(EXERCISE TEXT begins)

The United States Supreme Court discarded five decades of established federal constitutional doctrine with its decision in Dobbs v. Jackson Women’s Health Organization. Following Dobbs, legislators in some states rushed to restrict the decisions of pregnant persons. Litigation, executive actions, and voter initiatives, including attempts to amend state constitutions, quickly followed. At the time of this writing, access to abortion is severely restricted in large swaths of the country. Increasing numbers of pregnant persons have sought out-of-state services through telehealth or cross-border travel. Some states have created new forms of criminal or civil liability in an effort to prevent its residents from accessing these services, while other states have adopted laws to shield persons who seek, or assist those seeking, abortion within their borders.

This Article examines some of the impacts these dramatic changes in the legal landscape are having, or are likely to have, on minors who wish to terminate their pregnancies. Even before Dobbs, it was not easy for minors to access safe and legal abortion. Access has become exponentially more challenging in the past several years.

Decades of health and social science research demonstrate that teen pregnancy, childbearing, and parenthood dramatically alter the lifelong opportunities available to the young parents and their offspring, risking their physical and mental health, their educational options, and their socioeconomic status. These events heighten the likelihood of future involvement of these families with the child welfare and criminal justice systems, and their needs for public assistance.

Relying in part on philosopher Joel Feinberg’s concept of a child’s right to an open future, this Article asserts that state policies that do not provide minors with the option to terminate a pregnancy, or that create insurmountable obstacles to exercising that choice, constitute the types of “crucial and irrevocable decisions,” made “irreversibly” by others, that dramatically foreclose more favorable potential life trajectories for minors and their offspring. As such, these policies are inconsistent with the parens patriae and police power interests that justify empowering adults to govern the lives of minors.

(EXERCISE TEXT ends)

TASK 1 -
According to the article excerpt on minors' abortion access after Dobbs, why are state policies that deny minors the option to end a pregnancy inconsistent with the parens patriae and police power interests? Answer in one to three sentences.
TASK 2 -
In the article excerpt on minors' abortion access after Dobbs, whose concept does the argument partly rely on?
TASK 3 -
Continue the article excerpt on minors' abortion access after Dobbs from where it stops.

(GIVEN INFORMATION begins)

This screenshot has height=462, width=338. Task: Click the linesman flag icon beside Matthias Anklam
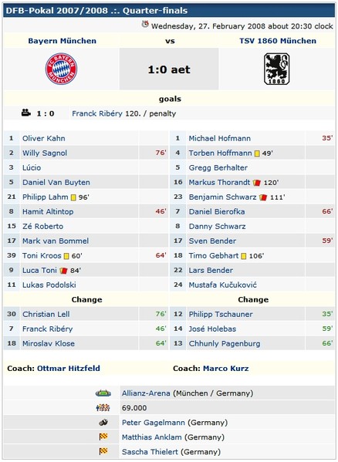103,437
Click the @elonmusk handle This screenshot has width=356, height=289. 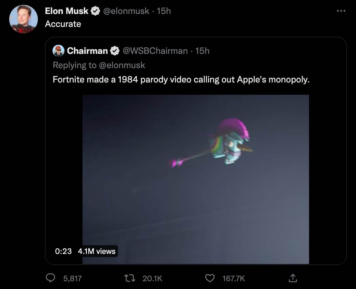125,11
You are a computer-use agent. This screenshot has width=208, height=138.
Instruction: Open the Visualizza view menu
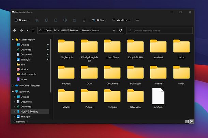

(GIVEN INFORMATION ends)

RESPONSE BOX 1 -
These policies amount to "crucial and irrevocable decisions" made "irreversibly" by others. Such decisions sharply foreclose more favorable potential life trajectories for minors and their offspring, which conflicts with the interests that justify letting adults govern minors' lives.

RESPONSE BOX 2 -
It relies in part on philosopher Joel Feinberg's concept of a child's right to an open future.

RESPONSE BOX 3 -
This Article considers legal frameworks governing health care decisionmaking for children’s health, with particular attention to decisions by minors to terminate their pregnancies. It analyzes the pre-Dobbs regulations of minors’ access to abortion, reviewing constitutional doctrine, legal scholarship, and state policies. It examines the post-Dobbs legal landscape affecting abortion access, such as complete bans, gestational limits, targeted regulation of abortion providers, exceedingly narrow exceptions, burdens on out-of-state travel, penalties on persons who provide aid or assistance to persons seeking abortions, and restrictions on telehealth services and medication abortion. It then focuses on abortion restrictions specifically affecting minors’ access, such as laws governing parental consent and notification, and statutory attempts to block or deter assistance to minors.

After presenting initial observations and data on the impacts on minors of post-Dobbs restrictions, this Article concludes that these restrictions are having, or are likely to have, a disproportionately harsh impact on minors due to their physical and psychological vulnerability, their dependencies on adults, their limited information and resources, and the risks and adverse consequences of teen pregnancy, childbearing, and parenthood. It concludes that young persons’ ability to terminate unwanted pregnancies safely and legally is essential to offering them a future with opportunities for good health, basic education, and financial self-sufficiency and to avoiding a range of adverse consequences that may persist for generations.